Gli prendo la spalla e lo seguo mentre da solo si dirige verso la porta. «Bodie» mi chiudo dietro la porta, per evitare che vengano tutti a vedere, e lui è già collassato sul pavimento, la schiena contro gli armadietti e la testa tra le ginocchia. Sento il suo respiro pesante e veloce fin da qui, vedo ancora la sua mano stretta alla maglietta proprio sopra al cuore.

«Bodie» ripeto, richiamando la sua attenzione. Non ho idea di cosa fare. Penso a qualsiasi cosa possa essere utile, ma non mi viene in mente nulla, non ho mai gestito un attacco di panico. Non saprei neanche come fare. Però ricordo di aver letto da qualche parte una tecnica che forse può funzionare, anche se non riesco a ricordarmela esattamente. Dio, fa che funzioni e che questo non sia un infarto.

Gli alzo la testa con le mani e lo fisso negli occhi. È terrorizzato, come se fosse stato messo all'angolo da un assassino.

«Va tutto bene, guardami» ordino e lui non distoglie lo sguardo, il che è già qualcosa.

«Non riesco a respirare» sussurra tutt'ad un fiato e sembra davvero che stia soffocando. E se stesse morendo sul serio e la Johnson si sbagliasse? Oddio, non voglio perderlo.

Tiro un lungo respiro e mi impongo di stare calmo, altrimenti non ne usciremo mai.

«Sì che ci riesci» mi sforzo di dirlo con una convinzione che non in realtà non ho. «Ora guarda me e fai quello che ti dico, okay?»

Annuisce e io riesco solo a pensare a che cazzata sia darmi retta, perché mi sto addentrando in un terreno sconosciuto.

«Respira a fondo, okay?» mi sistemo in ginocchio di fronte a lui e continuo a tenergli ferma la testa con le mani. «E ora dimmi per nome cinque cose che vedi»

Mi guarda strabuzzando gli occhi, stupito, ma io annuisco per rafforzare la mia richiesta, anche se non ho idea se sia giusta o meno.

«L'armadietto di Daisy,» risponde e poi prende un respiro. «Il pavimento. Il neon. La porta... E... Le tue scarpe»

«Bene. Continua a respirare»cerco di ricordare esattamente cosa ho letto, ma alla fine spero solo che sia così. «Quattro cose che puoi toccare»

«Il pavimento,» risponde. Sembra che funzioni. Mentre pensa, il suo respiro comincia a rallentare. «Il legno della porta. I vestiti» esita, e io porto delicatamente la mano sopra alla sua, sul suo petto.

«Ancora uno»

«Il ferro dell'armadietto»

«Bravo, bravissimo» faccio scivolare la mano sotto la sua, tra il suo palmo e la stoffa della camicia. Il cuore gli batte ancora troppo forte, come se avesse corso per ore.

«Tre cose che senti» gli sorrido mentre lui mi prende la mano libera, reggendocisi come se non avesse nessun altro appiglio e fosse completamente alla deriva.

«Ehh...» fa scattare gli occhi da una parte all'altra. «Dei passi. La tua voce. E...»

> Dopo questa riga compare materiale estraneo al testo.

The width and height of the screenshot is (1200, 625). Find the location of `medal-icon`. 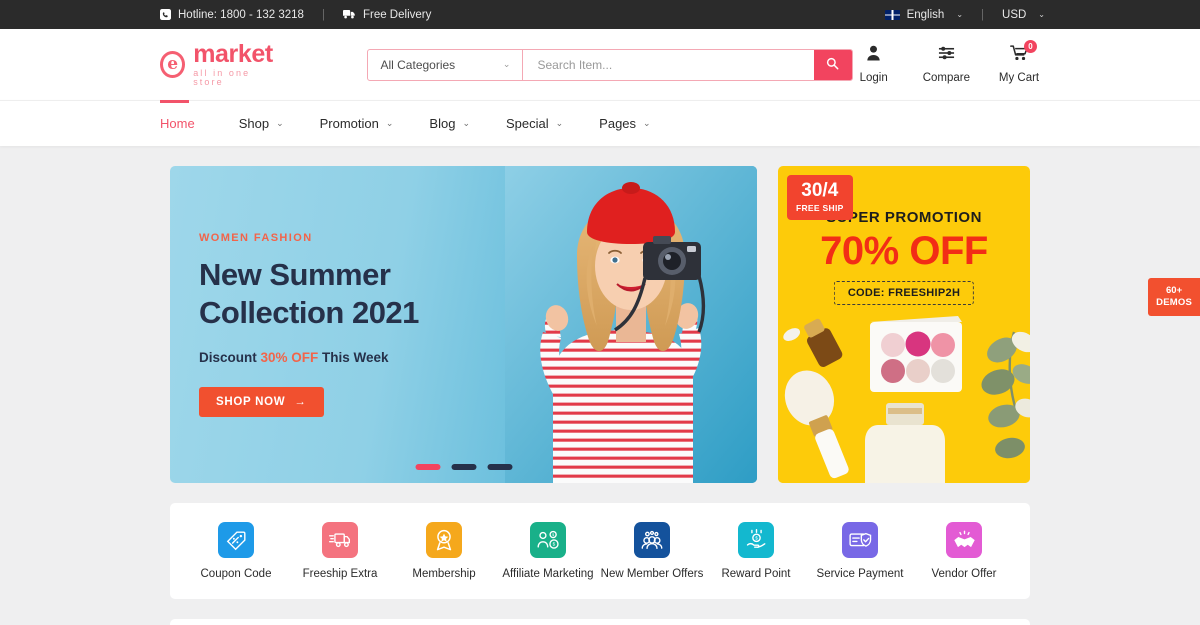

medal-icon is located at coordinates (444, 540).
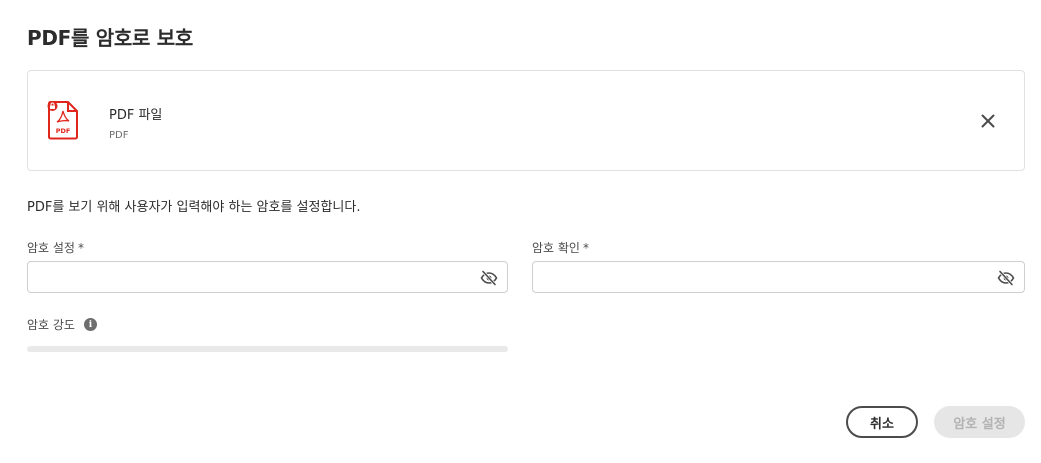 This screenshot has width=1041, height=463. I want to click on toggle-password-visibility-button, so click(489, 278).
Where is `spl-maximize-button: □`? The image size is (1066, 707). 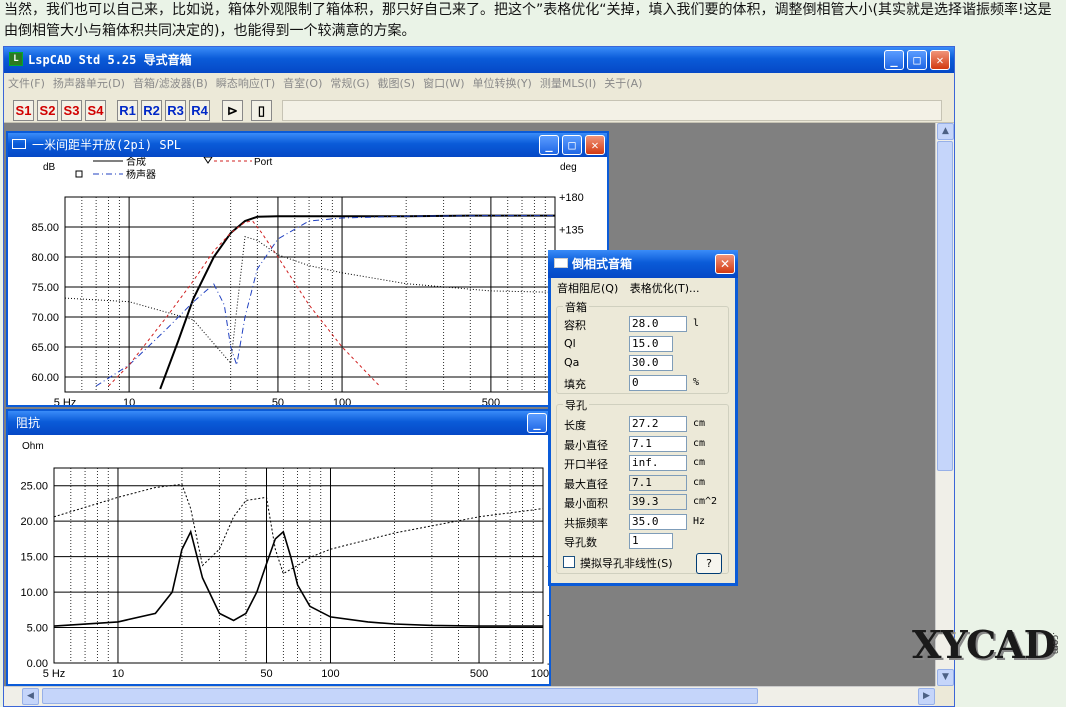 spl-maximize-button: □ is located at coordinates (572, 145).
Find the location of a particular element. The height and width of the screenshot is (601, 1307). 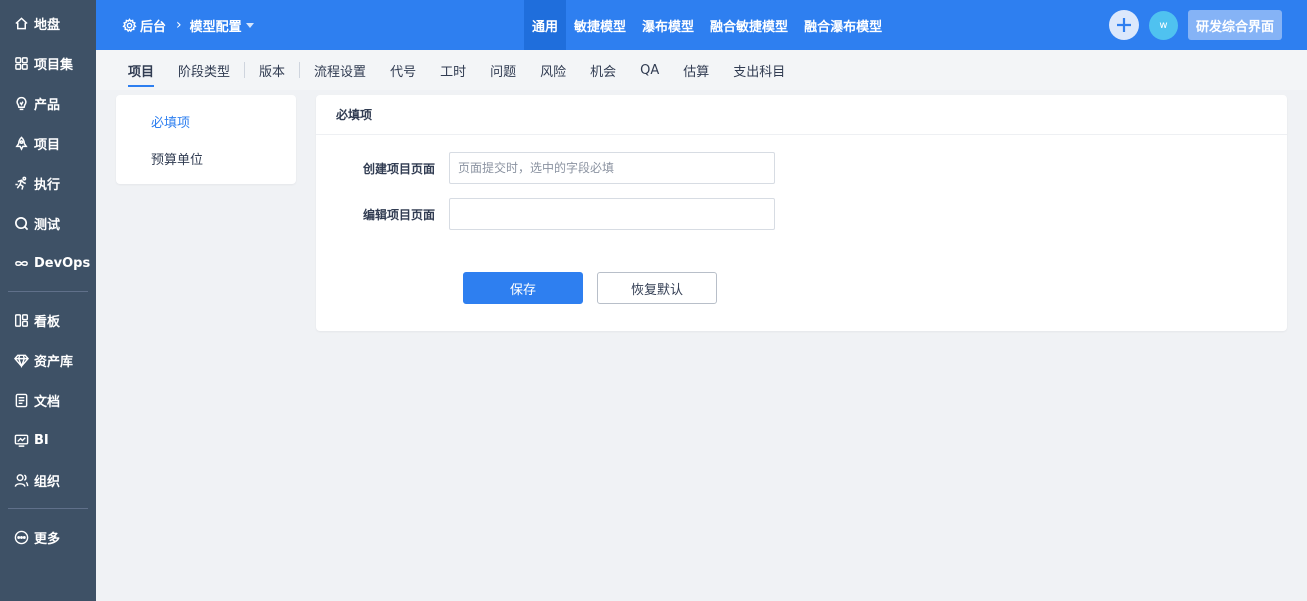

tab-waterfall-model: 瀑布模型 is located at coordinates (668, 25).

«Avanti» non so dove li senta i passi, ma va bene lo stesso. Siamo in una scuola, qualcuno che cammina c'è sicuramente.

«La voce della Johnson»

«Bene»

Andiamo avanti per un po', la mia mano premuta sul suo cuore finché il battito non torna normale. Mi siedo di fianco a lui sul pavimento freddo, tirando il fiato come se quello con l'attacco di panico fossi stato io. È freddino in corridoio, in confronto all'aria sudaticcia e calda della classe. Me ne accorgo solo ora.

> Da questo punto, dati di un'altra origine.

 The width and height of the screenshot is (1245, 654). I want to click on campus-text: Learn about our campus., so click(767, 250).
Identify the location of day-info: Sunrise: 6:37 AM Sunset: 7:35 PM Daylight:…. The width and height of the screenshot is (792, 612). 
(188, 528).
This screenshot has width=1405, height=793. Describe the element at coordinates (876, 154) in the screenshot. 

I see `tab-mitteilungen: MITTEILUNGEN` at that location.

Bodie mi appoggia la testa sulla spalla, il che mi fa calare addosso una strana sensazione, ma non mi mette a disagio. Anzi, sto lentamente cominciando a capire quello che mi infuria nella testa.

«Grazie, Ryss» borbotta, le mani unite strette tra le ginocchia e un unico rivolo di sudore che gli cola lungo il viso.

So perché non ho ascoltato Steven, anche se di norma faccio tutto quello che mi dice; ho capito adesso perché ho preferito difendere Bodie che ascoltare il mio migliore amico. Perché credo che la sensazione che ho con Bodie non la scambierei con nient'altro al mondo. Non è quella scarica che mi permeava la pelle mentre aspettavo Steven, né il forzato divertimento dei nostri pomeriggi insieme. No, è una cosa diversa, è un'insieme di tante cose diverse, divertimento spensierato, serietà, connessione, in un certo senso. È come se io e Bodie, nonostante nostra diversità, vivessimo sulla stessa lunghezza d'onda.

Dio, non portarmi via Bodie Watkins. Non voglio perderlo, voglio che rimanga mio amico per sempre.